Stroke can happen at any time. The clinical presentation is similar to that seen in nonpregnant patients; however, these symptoms can mimic those seen in preeclampsia and eclampsia, and the possibility of stroke may be overlooked.
Another potential delay in diagnosis and treatment may arise in patients who, like many nonpregnant patients, hesitate to seek immediate medical care when experiencing symptoms of stroke. Headache, for example, is common in pregnancy. Some women do not take it seriously unless it is very severe.
It is prudent to counsel all patients—and especially those with relevant risk factors—to seek care for any symptom that may be associated with stroke: headache; visual changes; epigastric pain; seizures; nausea and vomiting; or neurologic defects (focal or global). Severe hypertension and widened pulse pressures are symptomatic of stroke as well.
Cerebrovascular events may be associated with drug ingestion, infection, neoplasms, or trauma, as well as with metabolic factors. Researchers have been unable to determine the etiology of stroke in 23%–32% of cases.
Many medical conditions increase the risk of stroke, including cardioembolic diseases such as rheumatic heart disease or atrial septal defects; atherosclerosis (which may account for 15%–25% of cerebral infarctions in pregnancy); and disorders such as sickle cell disease, thrombophilias, central venous thrombosis, arteriovenous malformations and aneurysms, and cerebral vasoconstrictive syndrome.
Risk factors believed to be associated with pregnancy and the postpartum period include cesarean delivery and pregnancy-related hypertension. The link to hypertensive disorders of pregnancy seems to be an association in numerous studies, yet it is important to recognize that hypertension may be the result of a stroke rather than its cause. Seizures and central neurologic insult can undermine cerebral autoregulation and cause blood pressure to rise. Eclampsia and stroke produce similar clinical laboratory and neuroimaging findings.
Review of Stroke Cases
In a review of our 20-year institutional experience with postpartum stroke, we identified 20 cases among 130,000 deliveries at the E.H. Crump Women's Hospital of the University of Tennessee in Memphis (Am. J. Obstet. Gynecol. 2000;183:83–8).

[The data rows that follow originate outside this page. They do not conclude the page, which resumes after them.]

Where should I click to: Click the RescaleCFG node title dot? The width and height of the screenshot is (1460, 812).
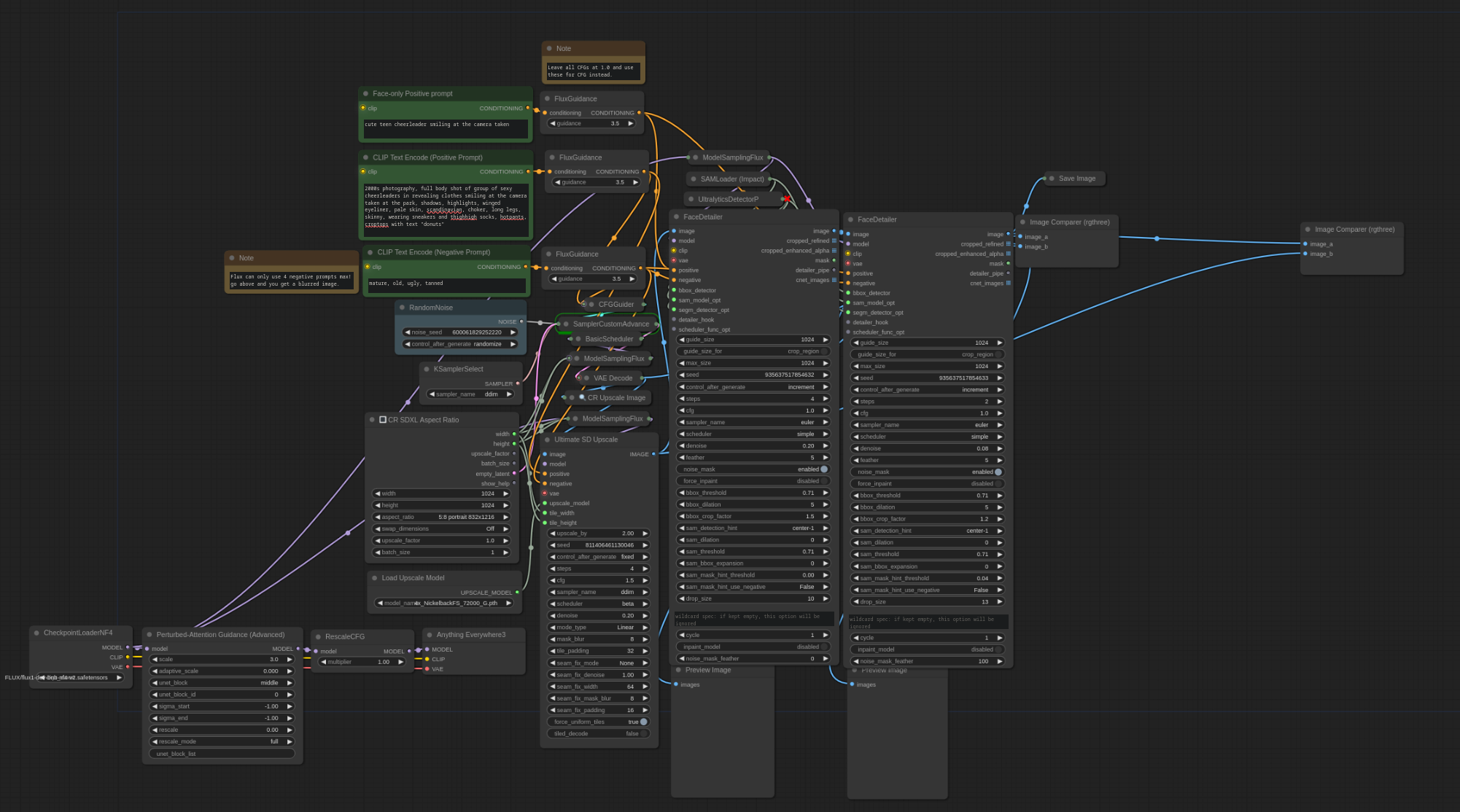pyautogui.click(x=318, y=636)
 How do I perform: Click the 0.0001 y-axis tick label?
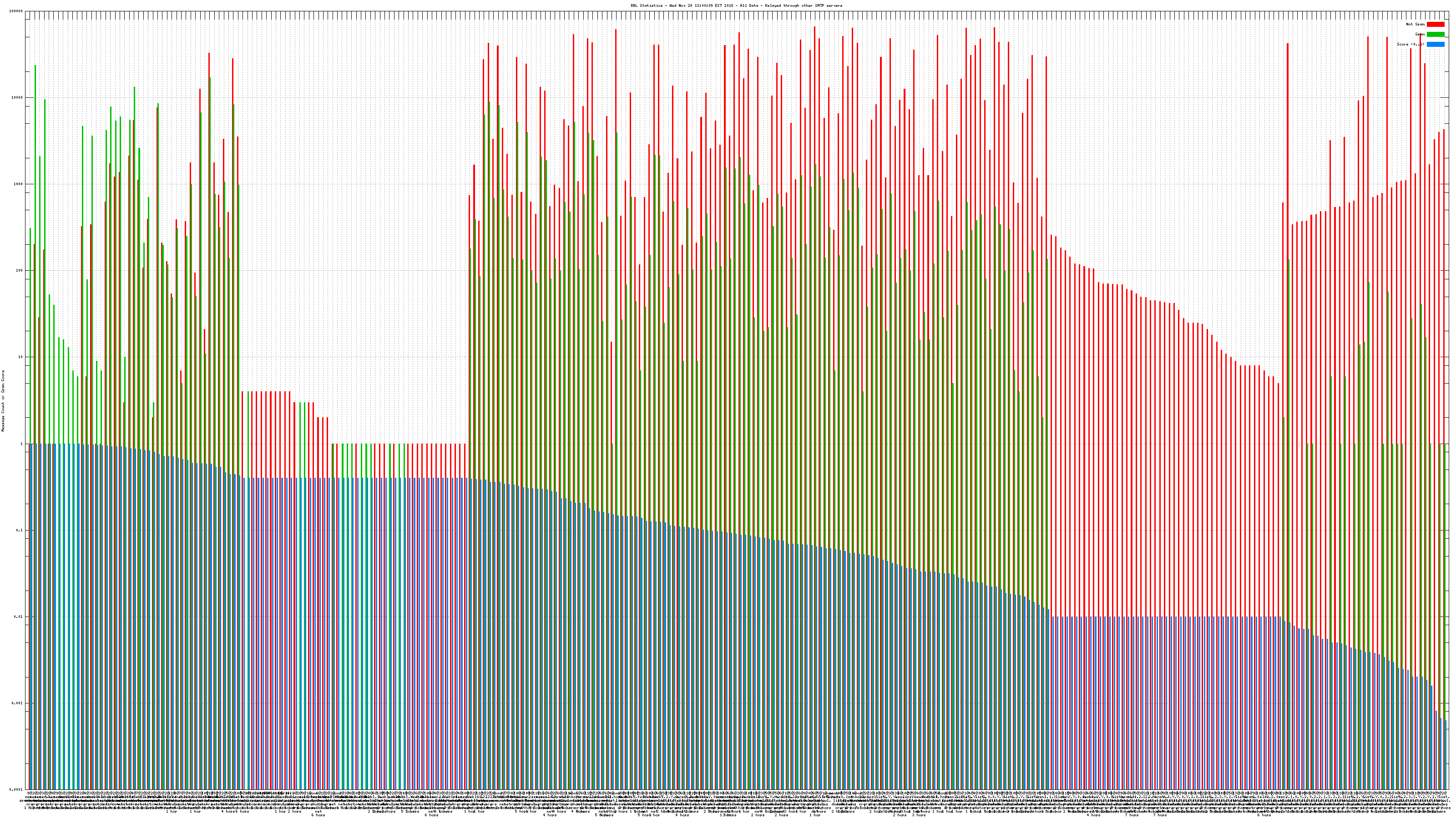click(x=16, y=789)
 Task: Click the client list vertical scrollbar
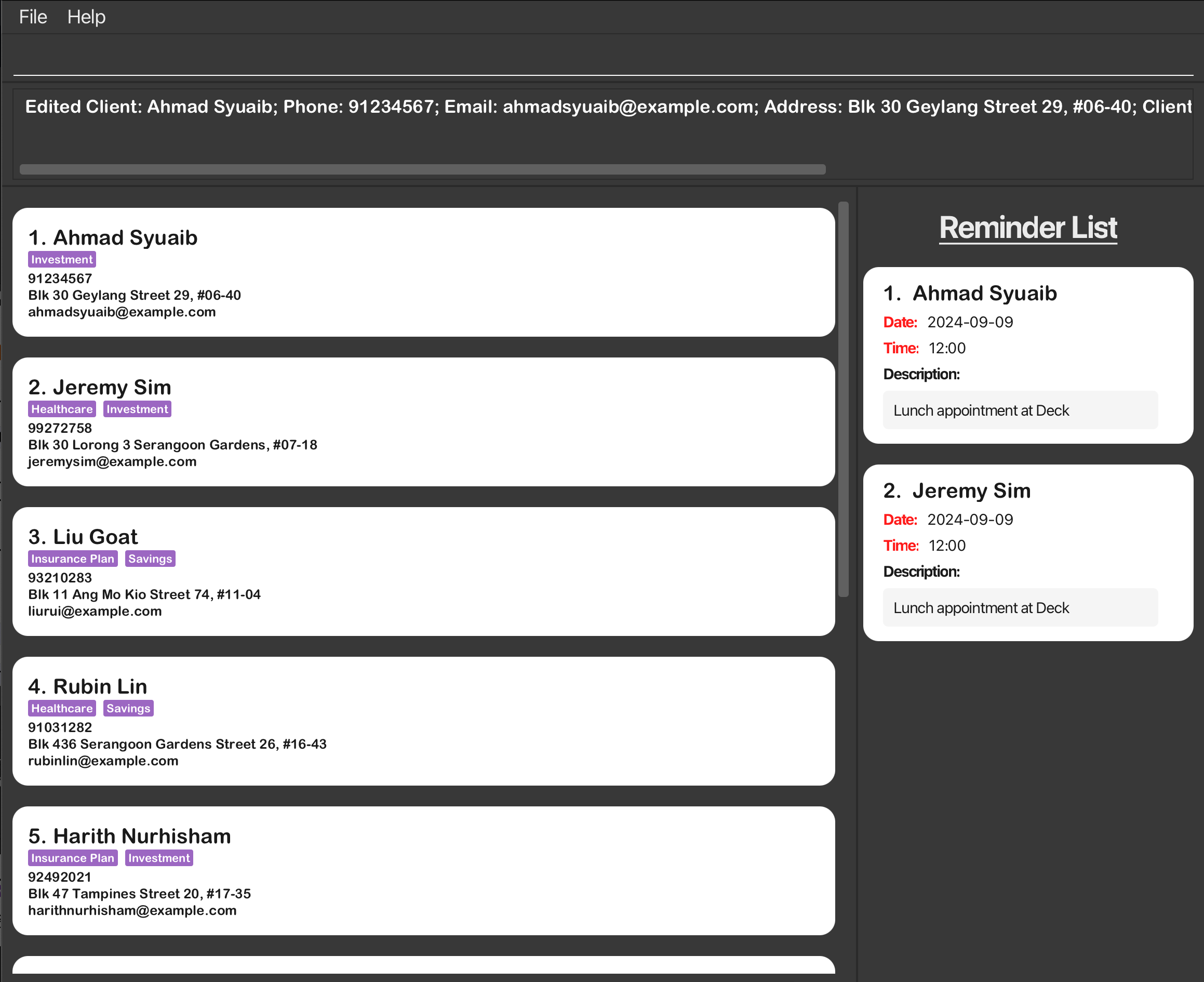coord(842,398)
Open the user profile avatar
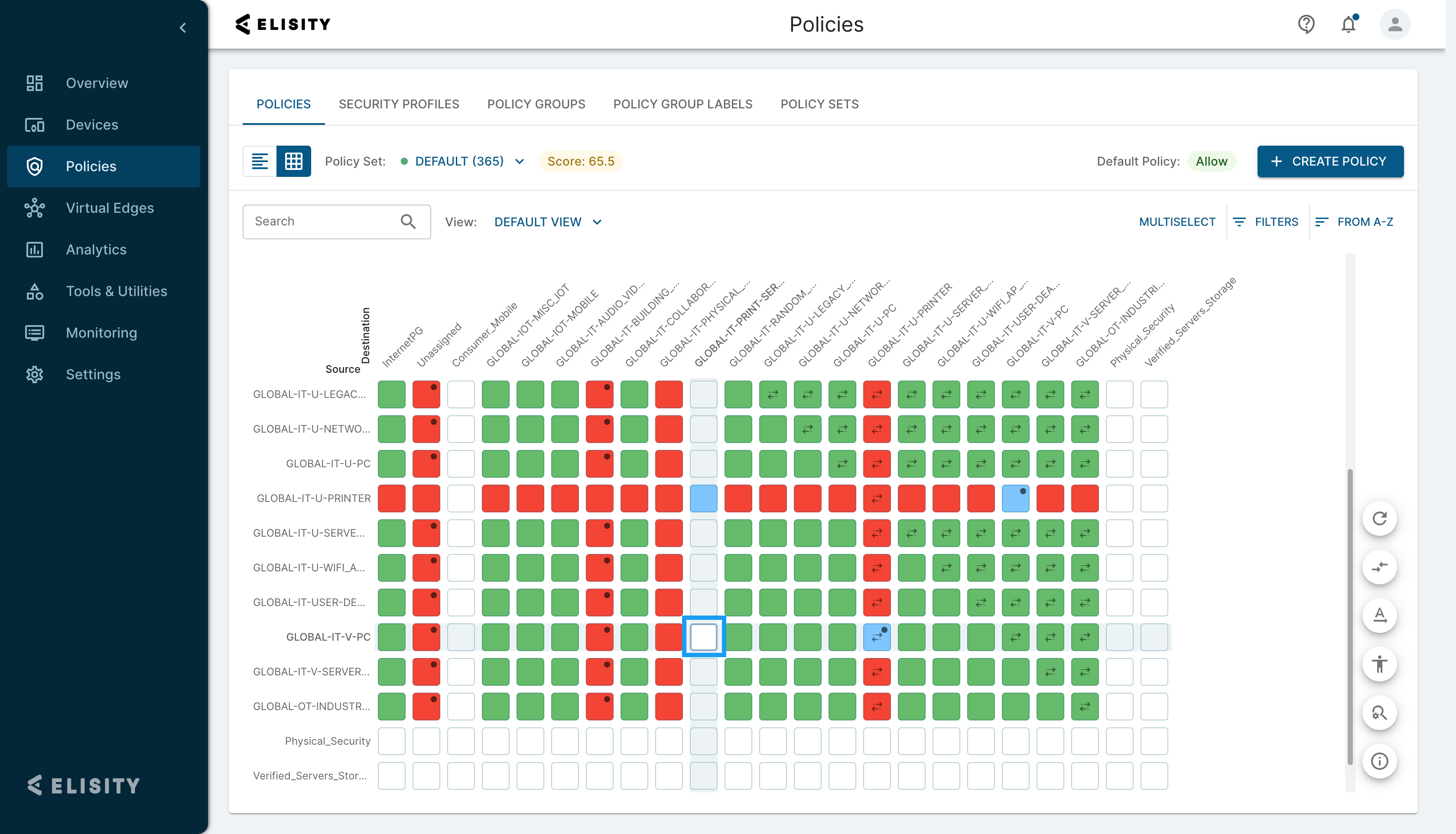The height and width of the screenshot is (834, 1456). click(x=1395, y=24)
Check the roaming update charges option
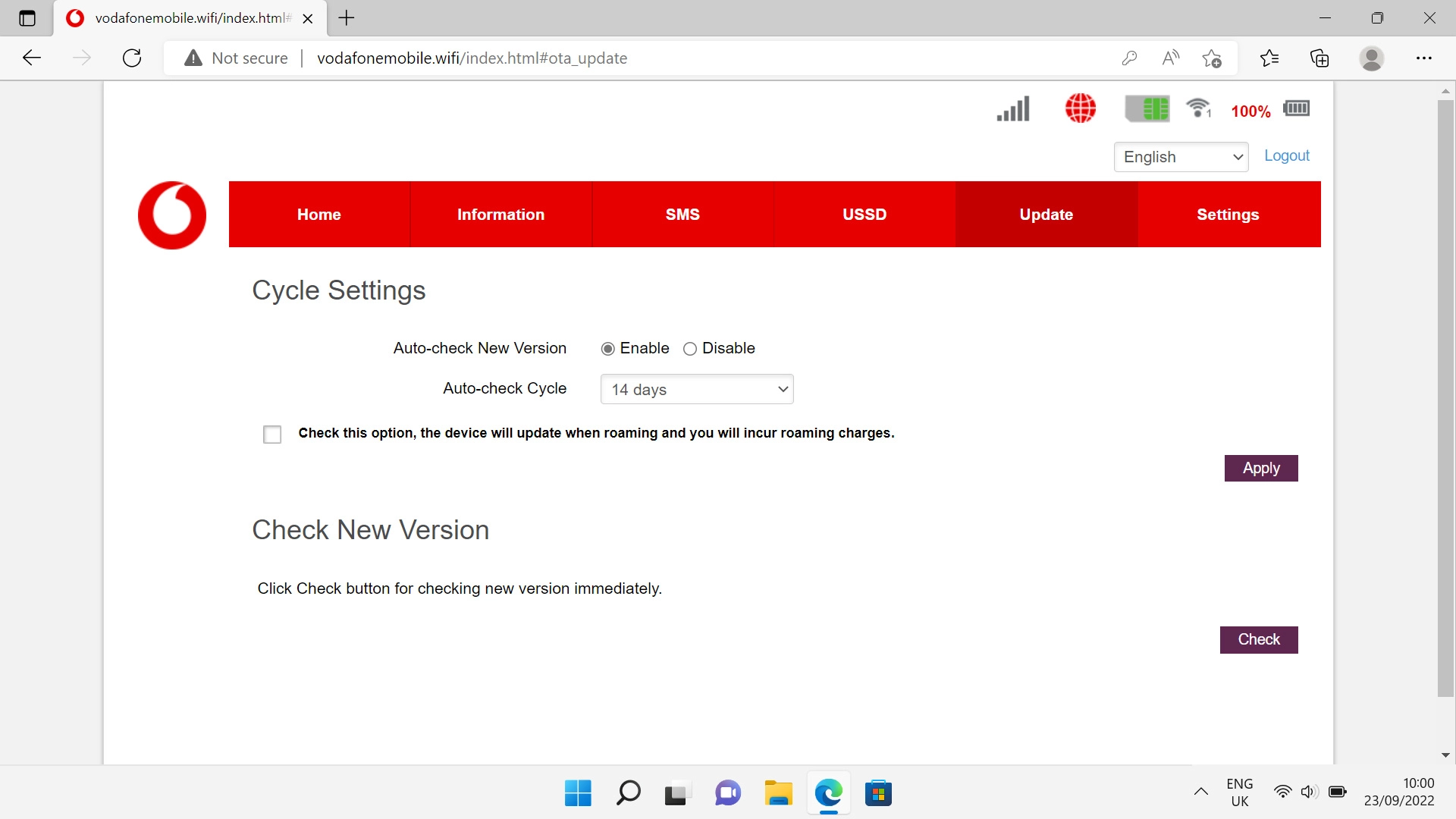 [x=272, y=434]
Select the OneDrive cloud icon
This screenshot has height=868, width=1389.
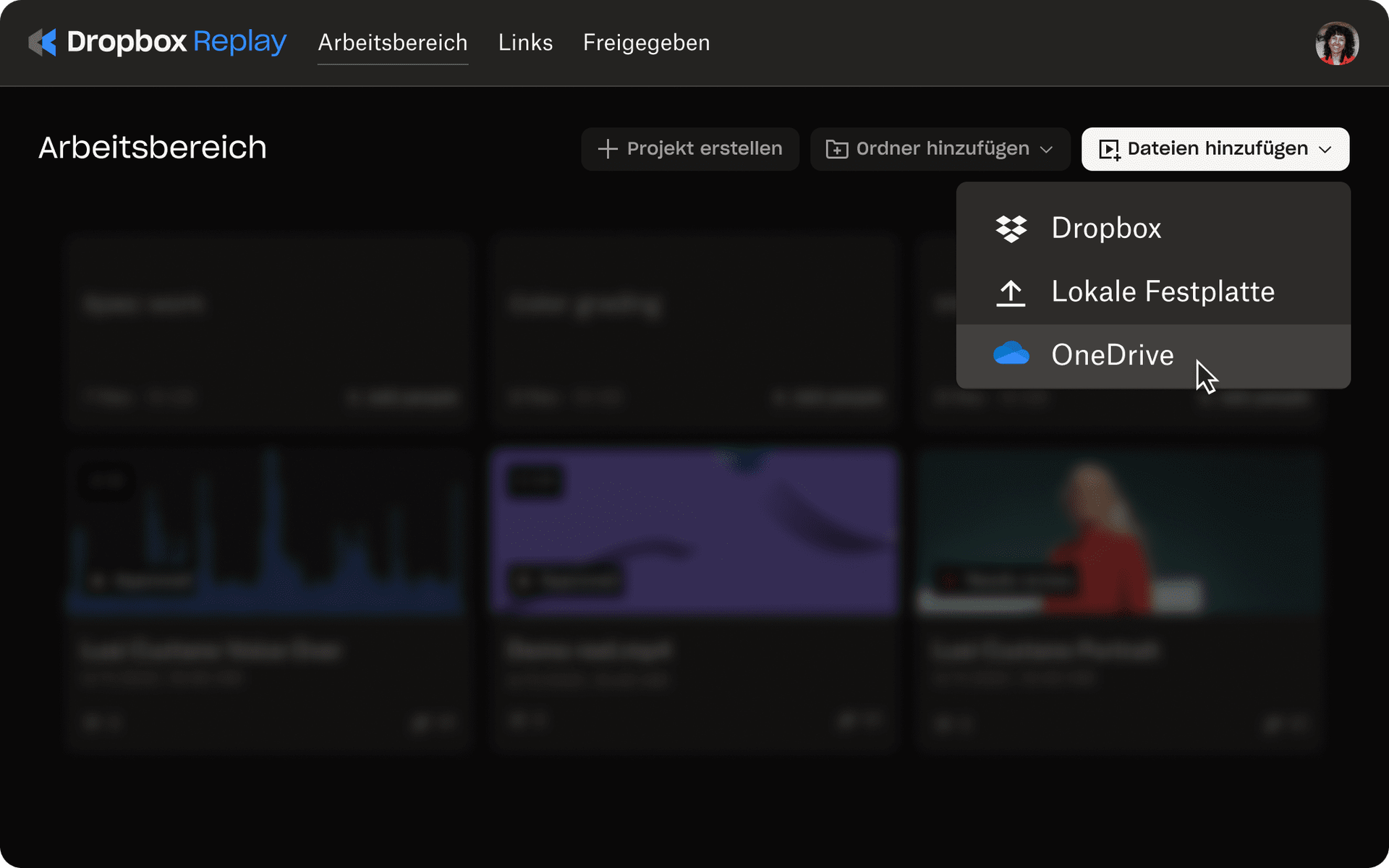[1011, 354]
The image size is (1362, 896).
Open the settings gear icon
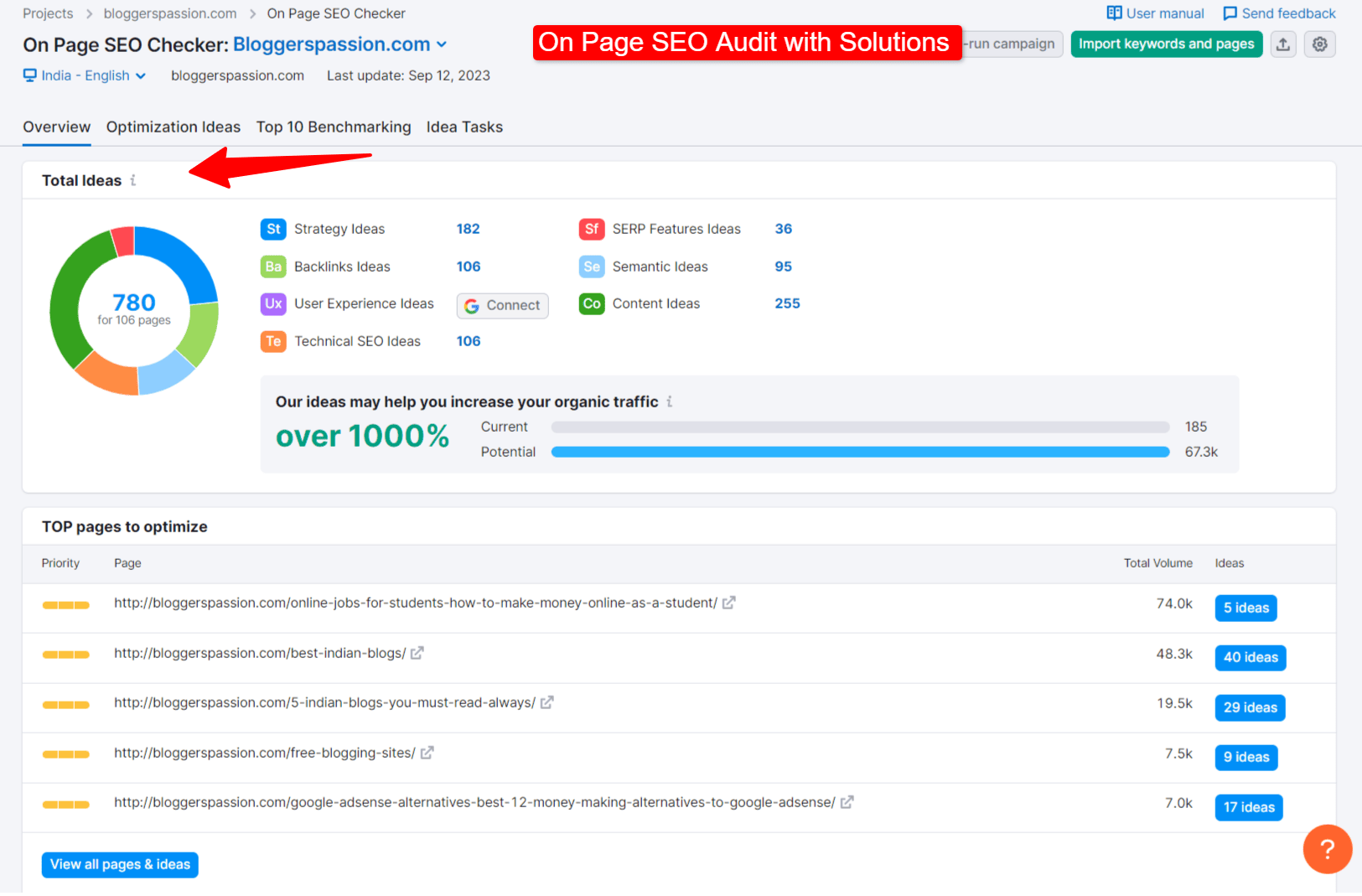(1319, 44)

In all cases, patients were discharged and later readmitted with findings consistent with a diagnosis of stroke. The mean age of these patients was 26 years; the mean gestational age at delivery was 27.3 weeks; and the mean birthweight was 2,617 grams, representing a group of patients with earlier deliveries and lower birthweights who were somewhat older than our obstetric population in general.
Of these 20 patients, 6 had a history of chronic hypertension. Preeclampsia was present in four pregnancies, and eight patients (40%) underwent a cesarean delivery, a rate approximately threefold higher than that in our overall obstetric population.
C-sections were performed for various reasons: three for nonreassuring fetal status, three for failure to progress, one for malpresentation, and one as an elective repeat C-section. Importantly, no intrapartum or postpartum complications presaged stroke in any patient. A review of antepartum, intrapartum, and in-hospital postpartum blood pressure values found normal measurements or well-controlled blood pressure in all women except one, whose blood pressure was elevated on postpartum day 3.